*MATERIAL SUPPLIED*
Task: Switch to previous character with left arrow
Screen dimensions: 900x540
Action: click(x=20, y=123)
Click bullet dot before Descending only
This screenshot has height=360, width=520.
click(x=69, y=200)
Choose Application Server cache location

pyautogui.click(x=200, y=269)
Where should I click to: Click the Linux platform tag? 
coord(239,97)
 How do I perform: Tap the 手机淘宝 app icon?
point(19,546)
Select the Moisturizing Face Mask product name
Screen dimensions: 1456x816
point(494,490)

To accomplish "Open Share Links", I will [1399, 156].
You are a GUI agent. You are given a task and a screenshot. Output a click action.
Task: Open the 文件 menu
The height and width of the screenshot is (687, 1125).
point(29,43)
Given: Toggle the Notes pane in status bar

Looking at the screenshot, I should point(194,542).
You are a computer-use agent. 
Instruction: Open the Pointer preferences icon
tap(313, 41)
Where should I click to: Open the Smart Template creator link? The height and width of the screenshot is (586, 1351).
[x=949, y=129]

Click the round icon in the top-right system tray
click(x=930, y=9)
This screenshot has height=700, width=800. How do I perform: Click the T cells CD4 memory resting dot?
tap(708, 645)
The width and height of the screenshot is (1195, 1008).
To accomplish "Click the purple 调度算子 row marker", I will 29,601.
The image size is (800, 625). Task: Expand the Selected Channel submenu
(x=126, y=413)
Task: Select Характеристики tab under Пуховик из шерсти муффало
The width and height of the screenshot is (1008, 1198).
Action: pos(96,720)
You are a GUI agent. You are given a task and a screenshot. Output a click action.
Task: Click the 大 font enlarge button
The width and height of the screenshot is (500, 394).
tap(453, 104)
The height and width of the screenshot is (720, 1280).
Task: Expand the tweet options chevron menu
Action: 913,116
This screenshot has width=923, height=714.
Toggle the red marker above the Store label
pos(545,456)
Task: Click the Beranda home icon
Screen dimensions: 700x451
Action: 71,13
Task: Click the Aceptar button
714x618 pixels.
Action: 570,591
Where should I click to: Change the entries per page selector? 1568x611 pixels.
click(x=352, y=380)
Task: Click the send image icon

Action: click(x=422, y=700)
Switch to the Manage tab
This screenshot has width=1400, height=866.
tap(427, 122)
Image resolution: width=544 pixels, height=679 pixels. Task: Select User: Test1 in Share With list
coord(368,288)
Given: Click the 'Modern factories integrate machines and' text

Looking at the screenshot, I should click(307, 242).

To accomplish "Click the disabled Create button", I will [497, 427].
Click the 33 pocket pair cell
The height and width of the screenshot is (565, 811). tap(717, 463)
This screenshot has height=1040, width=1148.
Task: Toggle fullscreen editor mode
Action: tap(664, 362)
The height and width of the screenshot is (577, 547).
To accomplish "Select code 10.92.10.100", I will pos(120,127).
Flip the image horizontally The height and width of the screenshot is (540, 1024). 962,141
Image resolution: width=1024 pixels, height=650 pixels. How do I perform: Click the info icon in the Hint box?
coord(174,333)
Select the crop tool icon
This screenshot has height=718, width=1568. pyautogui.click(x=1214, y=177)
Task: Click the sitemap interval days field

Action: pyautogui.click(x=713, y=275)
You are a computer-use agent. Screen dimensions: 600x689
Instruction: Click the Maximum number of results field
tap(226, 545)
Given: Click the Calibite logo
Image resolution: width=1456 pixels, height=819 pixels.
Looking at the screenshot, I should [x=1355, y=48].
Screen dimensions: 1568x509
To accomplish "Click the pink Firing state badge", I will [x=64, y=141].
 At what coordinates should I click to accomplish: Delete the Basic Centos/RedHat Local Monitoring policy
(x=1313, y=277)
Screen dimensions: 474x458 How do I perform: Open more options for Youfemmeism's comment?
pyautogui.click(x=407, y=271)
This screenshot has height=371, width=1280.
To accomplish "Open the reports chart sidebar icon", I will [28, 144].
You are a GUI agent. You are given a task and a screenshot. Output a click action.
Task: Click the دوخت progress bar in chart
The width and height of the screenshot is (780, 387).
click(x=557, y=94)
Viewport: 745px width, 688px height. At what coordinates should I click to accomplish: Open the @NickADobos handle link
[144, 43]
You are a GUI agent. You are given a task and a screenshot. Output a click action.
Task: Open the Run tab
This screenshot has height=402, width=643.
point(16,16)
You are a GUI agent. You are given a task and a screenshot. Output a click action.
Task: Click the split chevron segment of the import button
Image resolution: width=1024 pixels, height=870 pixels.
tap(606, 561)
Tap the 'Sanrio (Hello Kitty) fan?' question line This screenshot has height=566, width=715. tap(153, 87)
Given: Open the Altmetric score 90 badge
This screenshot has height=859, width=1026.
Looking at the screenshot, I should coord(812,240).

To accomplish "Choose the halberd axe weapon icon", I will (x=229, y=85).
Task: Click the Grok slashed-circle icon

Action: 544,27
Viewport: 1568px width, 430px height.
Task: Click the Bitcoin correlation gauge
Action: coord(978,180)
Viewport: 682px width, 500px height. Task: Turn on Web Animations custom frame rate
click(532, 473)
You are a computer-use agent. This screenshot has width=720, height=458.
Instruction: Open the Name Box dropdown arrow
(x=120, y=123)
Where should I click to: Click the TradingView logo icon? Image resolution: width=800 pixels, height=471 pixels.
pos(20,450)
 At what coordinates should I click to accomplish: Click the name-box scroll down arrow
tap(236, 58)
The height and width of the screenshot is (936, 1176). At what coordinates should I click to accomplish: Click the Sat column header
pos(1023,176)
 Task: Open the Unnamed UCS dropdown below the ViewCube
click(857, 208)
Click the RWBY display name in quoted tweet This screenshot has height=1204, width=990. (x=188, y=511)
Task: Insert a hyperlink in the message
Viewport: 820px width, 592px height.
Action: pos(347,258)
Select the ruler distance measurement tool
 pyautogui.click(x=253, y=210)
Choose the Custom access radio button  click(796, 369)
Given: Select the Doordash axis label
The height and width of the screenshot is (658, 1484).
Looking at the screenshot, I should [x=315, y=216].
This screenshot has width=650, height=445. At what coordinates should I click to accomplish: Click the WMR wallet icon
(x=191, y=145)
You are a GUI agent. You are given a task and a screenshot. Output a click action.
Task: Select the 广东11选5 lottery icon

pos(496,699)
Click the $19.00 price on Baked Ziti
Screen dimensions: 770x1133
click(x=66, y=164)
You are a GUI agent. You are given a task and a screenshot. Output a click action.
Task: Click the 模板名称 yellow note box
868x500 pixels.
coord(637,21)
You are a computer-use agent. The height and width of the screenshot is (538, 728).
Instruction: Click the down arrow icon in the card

*ACTIVITY*
How many lines in the records hold the string "chart"? The number alone is the answer.

*ANSWER FOR THE TASK*
2